Per fare un ulteriore passo nella storia, sarebbe opportuno ricordare che la stessa guerra del Vietnam dimostrò come e in che misura la sovraesposizione economica degli Stati Uniti, dovuta alla testardaggine di Lyndon Johnson, al livello politico, e di Westmoreland a livello tattico-strategico impedirono di poter competere alla pari nella corsa alla supremazia nucleare con un’Unione Sovietica volta alla conquista dello spazio. Ovvero, in corsa per assicurarsi la supremazia nel campo del saldo di ICBM esprimendo un differenziale tecnologico superiore, allora, a quello degli Stati Uniti. La scelta di Nixon, e di Kissinger, fu quella non solo di aprire alla Cina, ma fu dapprima quella di optare per la dichiarazione dell’incovertibilità del dollaro in oro, ponendo fine al sistema di Bretton Woods e, subito dopo, consolidare la forza economica del dollaro per poter reinvestire nuove risorse in campo tecnologico, riconquistando il terreno perduto nel campo della corsa alla supremazia nucleare.
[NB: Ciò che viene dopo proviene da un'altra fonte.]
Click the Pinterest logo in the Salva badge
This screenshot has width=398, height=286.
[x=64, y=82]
In questo senso, Trump sembra a sua volta ereditare una situazione di estrema difficoltà del modello americano, della sua capacità di essere competitivo considerato che la sovraesposizione degli impegni militari negli altrovi geopolitici rischia di determinare quell’effetto di overstretching caro a Paul Kennedy nel suo The Rise and The Fall of The Great Powers. Un paradigma a sua volta, per il quale il sovradimensionamento degli sforzi, ovvero il superamento della capacità di sostenere una politica di potenza per un eccesso di spesa con un rischio di nuova crisi del dollaro sarebbe fatale per mantenere gli Stati Uniti sulla vetta del mondo e competere alla pari, se non oltre, con la Cina. In altre parole, sembra sin troppo chiaro, e a Trump probabilmente lo è, che il momento sia fondamentale per far sì che gli Stati Uniti, nel guardare al proprio interno, ridefiniscano e riorganizzino le proprie capacità produttive e di riconquista di propri ambiti di egemonia economica.
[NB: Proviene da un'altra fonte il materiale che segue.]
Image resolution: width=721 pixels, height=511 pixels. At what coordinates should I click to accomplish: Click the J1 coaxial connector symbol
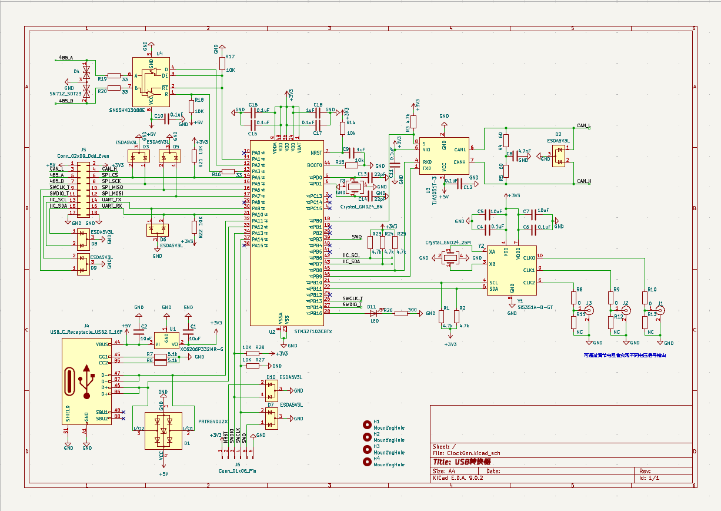tap(660, 310)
Cioè, di restituire al risanamento economico e al rilancio della produzione interna un ruolo fondamentale piuttosto che perdere terreno in una strategia avanzata che rischia di disperdere risorse e capacità già fortemente compromesse nella seconda guerra in Iraq, in venti anni di Afghanistan e in due anni di crisi tra Russia e Ucraina. Costi e dispersione di risorse, oltre che sovraindebitamento degli Stati Uniti che per Trump rappresentano, insieme al doversi accollare i costi dell’ignavia europea, il vero pericolo per la tenuta degli Stati Uniti in un’era di forte competizione. Un’era dove la credibilità diventa l’argomento migliore per poter competere, e magari far ragionare, Cina e Russia nell’interesse di tutti, anche dei piccoli e illusi europei.